7. The touch mouse according to claim 6, wherein the substrate is a light-transmissible substrate, and the plural micro apertures do not run through the substrate.

8. The touch mouse according to claim 6, wherein the plural micro apertures run through the substrate.

9. The touch mouse according to claim 6, wherein the touch control circuit board further comprises an adhesive layer, wherein the adhesive layer is attached on the first opaque conductive metal layer.

10. The touch mouse according to claim 9, wherein the adhesive layer is an opaque adhesive layer, wherein the adhesive layer has at least one opening corresponding to the plural micro apertures.

11. A touch control circuit board, comprising:

plural conductive blocks; and

plural micro apertures formed in at least one of the plural conductive blocks.

12. The touch control circuit board according to claim 11, wherein the plural conductive blocks are rhombus-shaped.

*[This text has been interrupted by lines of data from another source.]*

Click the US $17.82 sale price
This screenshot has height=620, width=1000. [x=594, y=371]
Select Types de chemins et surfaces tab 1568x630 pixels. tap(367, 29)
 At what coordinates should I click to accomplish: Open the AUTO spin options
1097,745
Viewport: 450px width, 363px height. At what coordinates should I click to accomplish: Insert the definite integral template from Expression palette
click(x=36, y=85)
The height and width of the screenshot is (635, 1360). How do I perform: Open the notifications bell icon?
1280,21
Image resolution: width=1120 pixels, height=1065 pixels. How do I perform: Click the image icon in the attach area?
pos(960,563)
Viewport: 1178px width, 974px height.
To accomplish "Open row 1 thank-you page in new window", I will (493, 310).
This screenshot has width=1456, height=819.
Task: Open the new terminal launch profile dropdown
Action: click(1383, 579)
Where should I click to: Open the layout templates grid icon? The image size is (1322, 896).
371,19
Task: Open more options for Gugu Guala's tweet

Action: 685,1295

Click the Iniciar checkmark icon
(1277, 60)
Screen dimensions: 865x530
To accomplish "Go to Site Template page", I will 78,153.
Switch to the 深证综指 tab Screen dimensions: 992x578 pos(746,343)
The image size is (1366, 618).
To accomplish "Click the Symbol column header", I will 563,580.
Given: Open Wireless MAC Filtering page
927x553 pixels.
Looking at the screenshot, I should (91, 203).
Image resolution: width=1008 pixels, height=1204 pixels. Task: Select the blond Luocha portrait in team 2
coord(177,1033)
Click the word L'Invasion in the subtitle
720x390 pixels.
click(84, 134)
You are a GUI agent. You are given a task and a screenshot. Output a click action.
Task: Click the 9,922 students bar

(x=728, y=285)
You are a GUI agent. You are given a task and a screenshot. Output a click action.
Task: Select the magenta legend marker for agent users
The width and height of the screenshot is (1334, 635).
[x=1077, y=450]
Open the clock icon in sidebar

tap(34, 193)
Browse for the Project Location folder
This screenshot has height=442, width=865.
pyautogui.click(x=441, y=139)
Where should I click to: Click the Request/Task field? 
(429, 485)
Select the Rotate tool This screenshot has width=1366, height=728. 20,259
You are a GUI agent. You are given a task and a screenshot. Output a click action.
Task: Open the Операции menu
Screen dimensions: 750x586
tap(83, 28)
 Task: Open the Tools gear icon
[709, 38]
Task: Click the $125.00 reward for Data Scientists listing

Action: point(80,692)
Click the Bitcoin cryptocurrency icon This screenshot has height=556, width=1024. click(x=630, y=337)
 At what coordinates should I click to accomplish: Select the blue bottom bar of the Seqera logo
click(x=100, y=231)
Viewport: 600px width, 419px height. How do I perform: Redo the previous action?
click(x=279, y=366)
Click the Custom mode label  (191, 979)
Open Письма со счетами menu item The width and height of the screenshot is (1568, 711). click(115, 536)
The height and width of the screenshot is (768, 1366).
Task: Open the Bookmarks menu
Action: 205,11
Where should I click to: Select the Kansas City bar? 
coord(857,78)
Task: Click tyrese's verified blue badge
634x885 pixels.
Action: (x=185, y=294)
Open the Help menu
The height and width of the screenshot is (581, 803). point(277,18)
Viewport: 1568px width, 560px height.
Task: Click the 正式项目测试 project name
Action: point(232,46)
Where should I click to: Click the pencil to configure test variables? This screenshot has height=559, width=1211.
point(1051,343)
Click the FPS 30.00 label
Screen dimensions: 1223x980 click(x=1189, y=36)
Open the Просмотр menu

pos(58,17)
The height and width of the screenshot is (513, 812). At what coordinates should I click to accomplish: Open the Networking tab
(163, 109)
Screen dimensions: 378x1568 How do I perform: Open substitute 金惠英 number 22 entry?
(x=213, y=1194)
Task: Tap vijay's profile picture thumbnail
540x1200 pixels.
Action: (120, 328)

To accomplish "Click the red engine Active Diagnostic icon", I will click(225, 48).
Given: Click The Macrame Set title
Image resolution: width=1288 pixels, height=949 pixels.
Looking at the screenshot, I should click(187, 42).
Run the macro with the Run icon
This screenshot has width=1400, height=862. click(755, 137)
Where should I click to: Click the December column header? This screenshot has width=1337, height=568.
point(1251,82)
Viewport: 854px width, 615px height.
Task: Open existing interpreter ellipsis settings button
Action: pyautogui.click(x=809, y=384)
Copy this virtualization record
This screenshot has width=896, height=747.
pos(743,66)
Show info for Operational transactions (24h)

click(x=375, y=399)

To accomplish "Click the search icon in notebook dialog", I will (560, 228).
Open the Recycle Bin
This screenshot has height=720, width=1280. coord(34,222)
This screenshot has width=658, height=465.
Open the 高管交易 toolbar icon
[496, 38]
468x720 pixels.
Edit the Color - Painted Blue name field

13. The touch control circuit board according to claim 11, wherein the touch control circuit board further comprises:

a first opaque conductive metal layer comprising the plural conductive blocks;

a second opaque conductive metal layer comprising plural conducting lines, wherein the plural conductive blocks are connected with each other through the plural conducting lines; and

a substrate arranged between the first opaque conductive metal layer and the second opaque conductive metal layer, wherein the first opaque conductive metal layer and the second opaque conductive metal layer are separated from each other by the substrate.

14. The touch control circuit board according to claim 11, wherein the substrate is a light-transmissible substrate, and the plural micro apertures do not run through the substrate.

15. The touch control circuit board according to claim 11, wherein the plural micro apertures run through the substrate.

16. The touch control circuit board according to claim 11, wherein the touch control circuit board further comprises an adhesive layer, wherein the adhesive layer is attached on the first opaque conductive metal layer.

17. The touch control circuit board according to claim 16, wherein the adhesive layer is an opaque adhesive layer, wherein the adhesive layer has at least one opening corresponding to the plural micro apertures.